- [Text extract]:
--- Start ---
US bankruptcy laws undermine competition among airlines
An editorial in the Financial Times has described as “living dead” US airlines that use bankruptcy protection to undercut their more successful competitors. In films of the zombie genre, the living dead return to consume the flesh of the healthy, the editorial said, noting that much the same is happening in the airline industry, where failed US carriers use Chapter 11 bankruptcy protection to undercut their more successful competitors, said the editorial that appeared on November 10.
One of the latter, the editorial said, is British Airways which has accused the US bankruptcy procedure of propping up “the waking dead” carriers. The British airline’s concern is understandable, it said, noting that large parts of the US industry are in Chapter 11, including United Airlines, US Airways (for the second time in two years) and ATA, the 10th largest carrier. Delta Air Lines, the editorial said, has for the moment narrowly avoided Chapter 11 and American Airlines came dangerously close last year. “The idea of Chapter 11 is to allow a business that could be a going concern breathing space to reorganise. The management retains control and can tear up labour contracts, abandon pension obligations, shed unwanted assets and restructure debt,” FT said.
For airlines, much of the debt will be secured on the aircraft, and the creditors will often prefer to keep them flying. “Having used Chapter 11 to slash their employment costs, the carriers can cut their fares and attract passengers, who pay much-needed cash now for flights later. “What is good for business that is thus saved from collapse, however, can be devastating to better-managed companies that have not walked away from their obligations.” BA believes its Chapter 11 competitors are cutting fares on the competitive north Atlantic routes to generate short-term cash regardless of profitability.
--- End ---
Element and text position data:
--- Start ---
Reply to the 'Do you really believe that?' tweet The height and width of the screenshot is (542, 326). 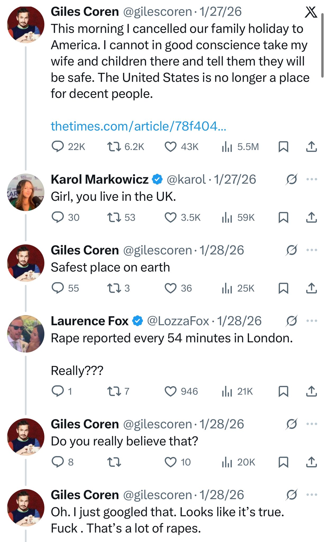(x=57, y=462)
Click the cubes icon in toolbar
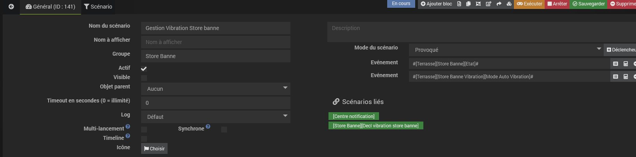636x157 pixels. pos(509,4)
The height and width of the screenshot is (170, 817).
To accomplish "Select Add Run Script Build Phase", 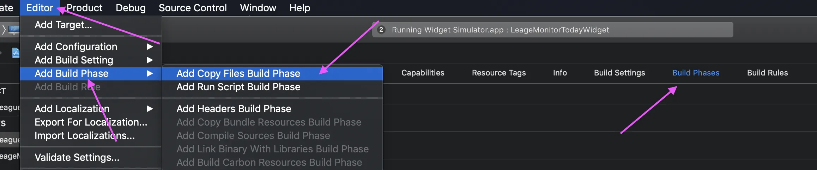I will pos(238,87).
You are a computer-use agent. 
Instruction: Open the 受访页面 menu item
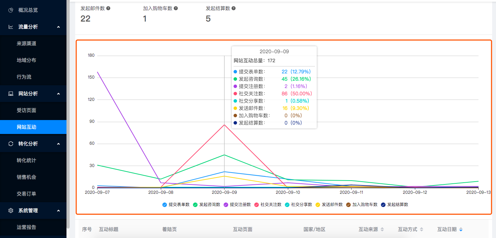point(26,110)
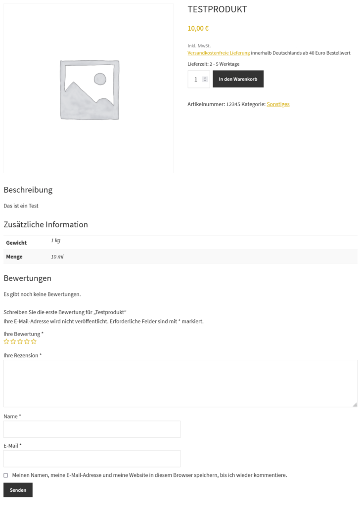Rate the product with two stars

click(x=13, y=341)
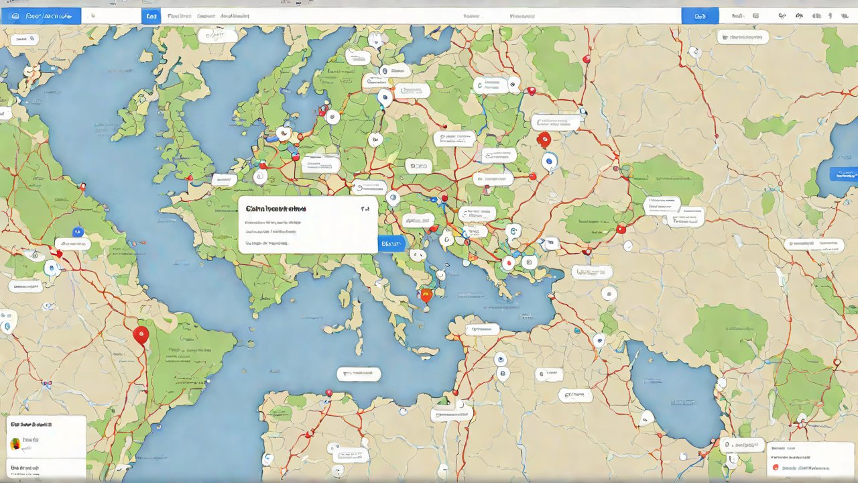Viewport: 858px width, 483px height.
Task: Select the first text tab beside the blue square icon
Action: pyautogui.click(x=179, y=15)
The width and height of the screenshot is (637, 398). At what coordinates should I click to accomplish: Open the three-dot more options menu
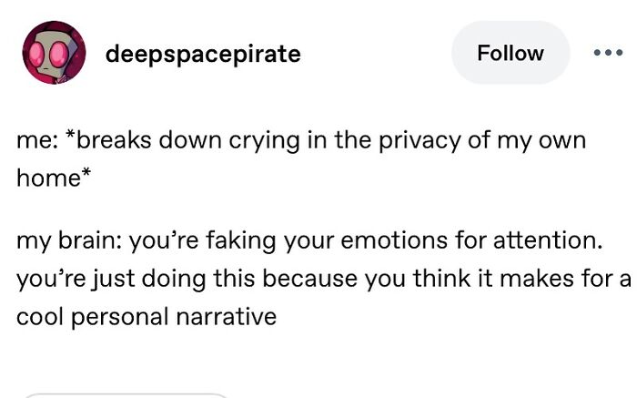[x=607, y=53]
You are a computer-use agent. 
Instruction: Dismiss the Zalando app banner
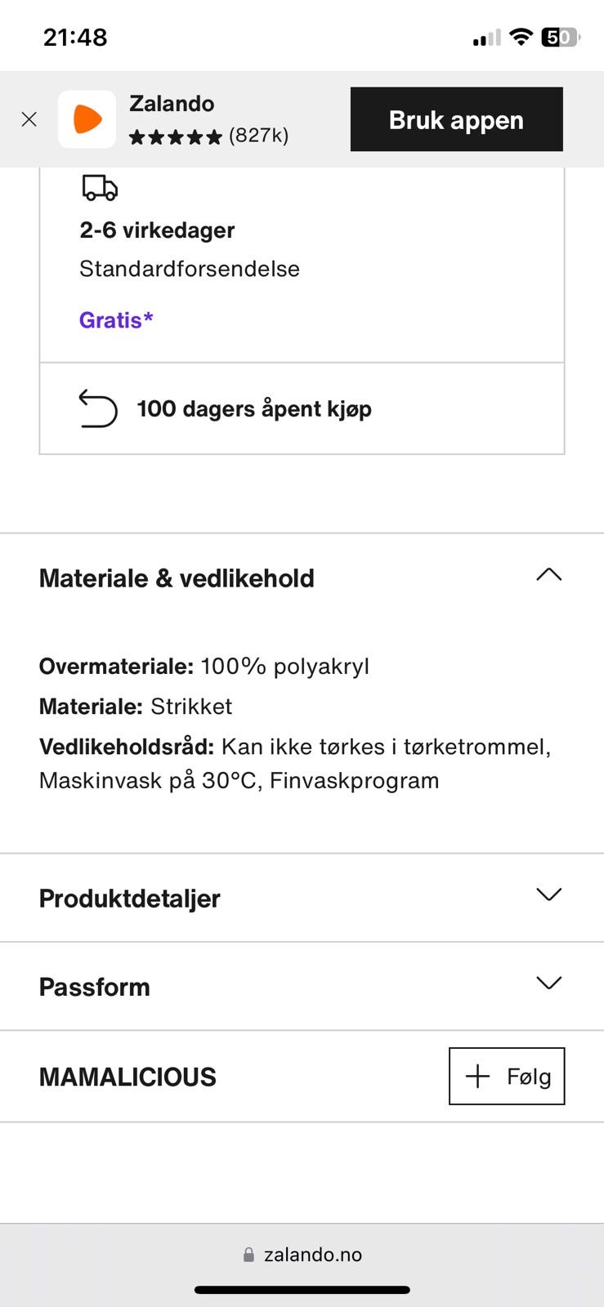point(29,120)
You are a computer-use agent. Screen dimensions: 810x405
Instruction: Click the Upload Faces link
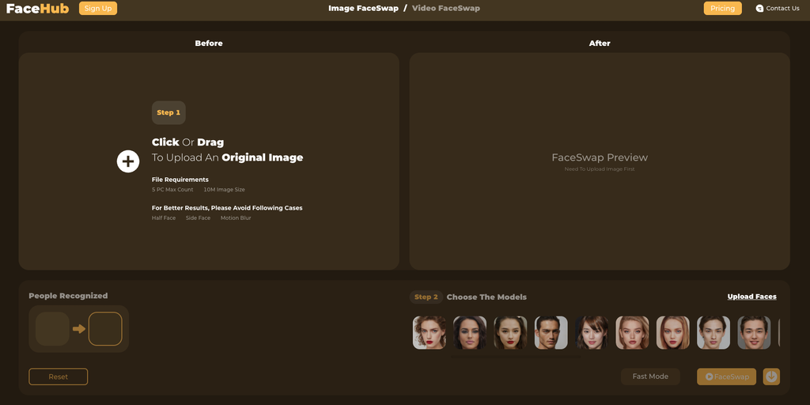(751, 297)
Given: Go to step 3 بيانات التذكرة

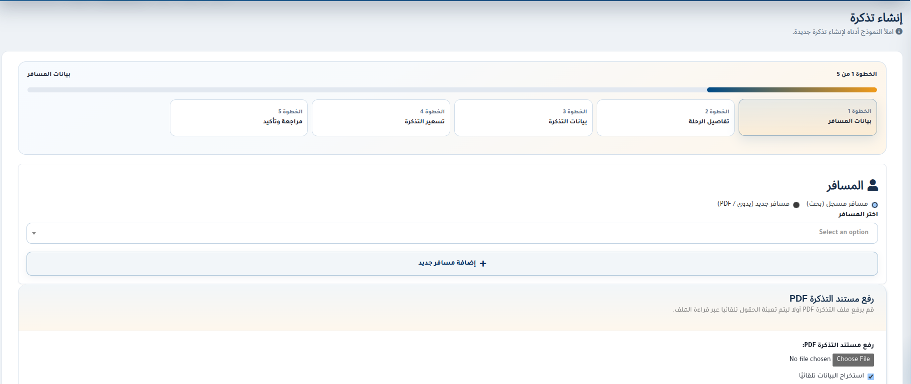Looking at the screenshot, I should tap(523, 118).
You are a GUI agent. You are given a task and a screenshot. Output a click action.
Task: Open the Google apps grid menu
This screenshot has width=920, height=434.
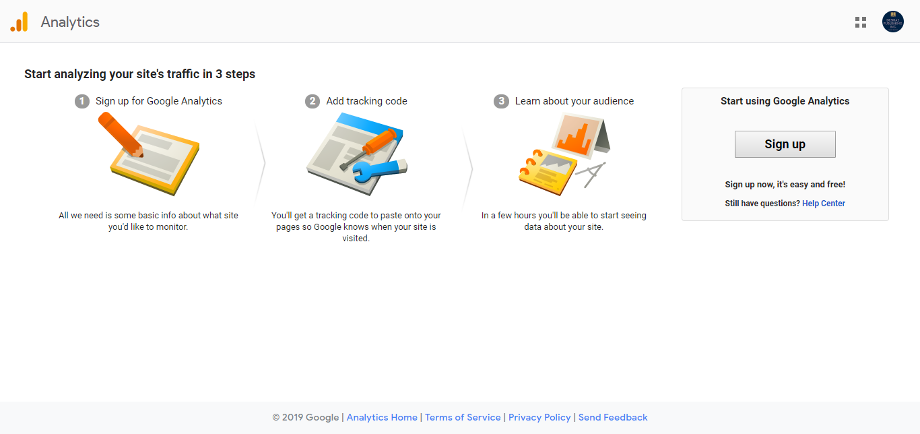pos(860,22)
--- End ---
--- Start ---
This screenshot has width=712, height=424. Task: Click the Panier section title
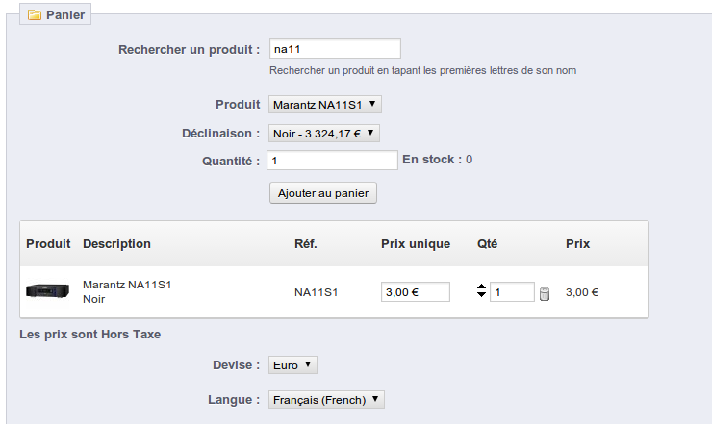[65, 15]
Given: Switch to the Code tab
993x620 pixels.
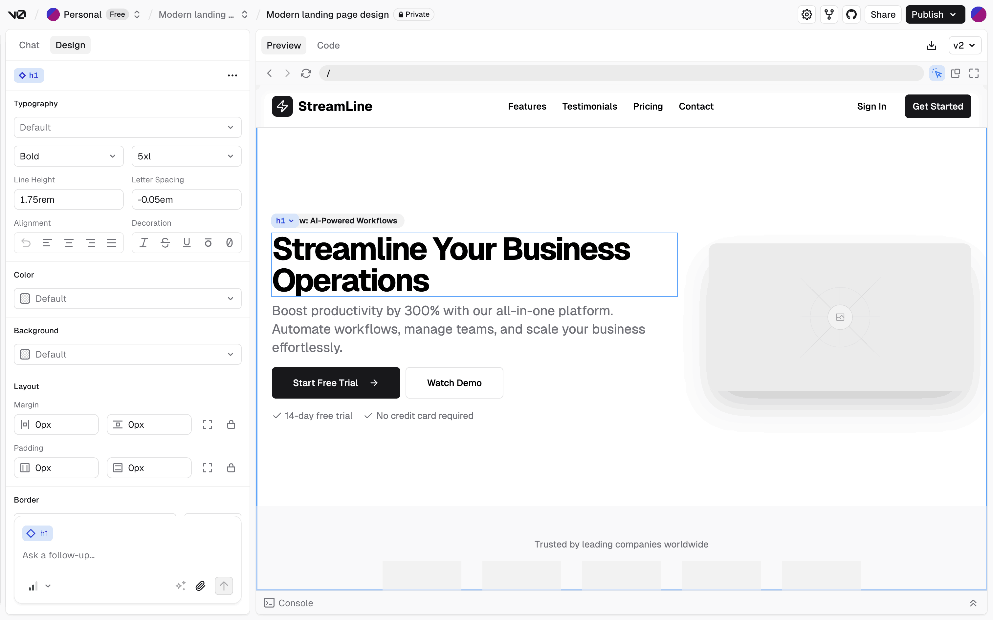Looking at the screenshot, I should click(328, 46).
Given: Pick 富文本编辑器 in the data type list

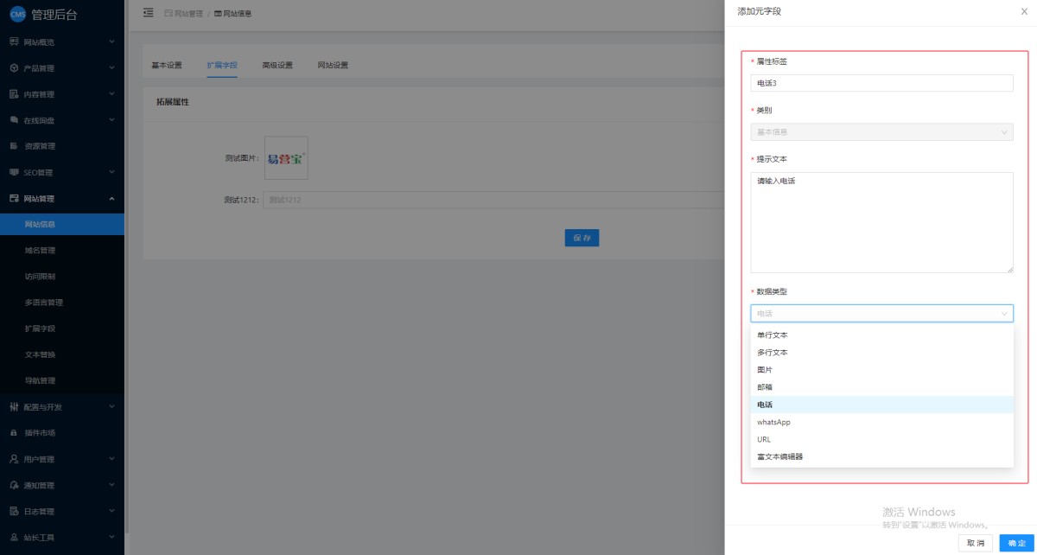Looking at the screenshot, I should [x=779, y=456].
--- End ---
- [Exercise brief]: In the article on US airline bankruptcy, which carrier is described as the 10th largest?

- [Finished exercise]: ATA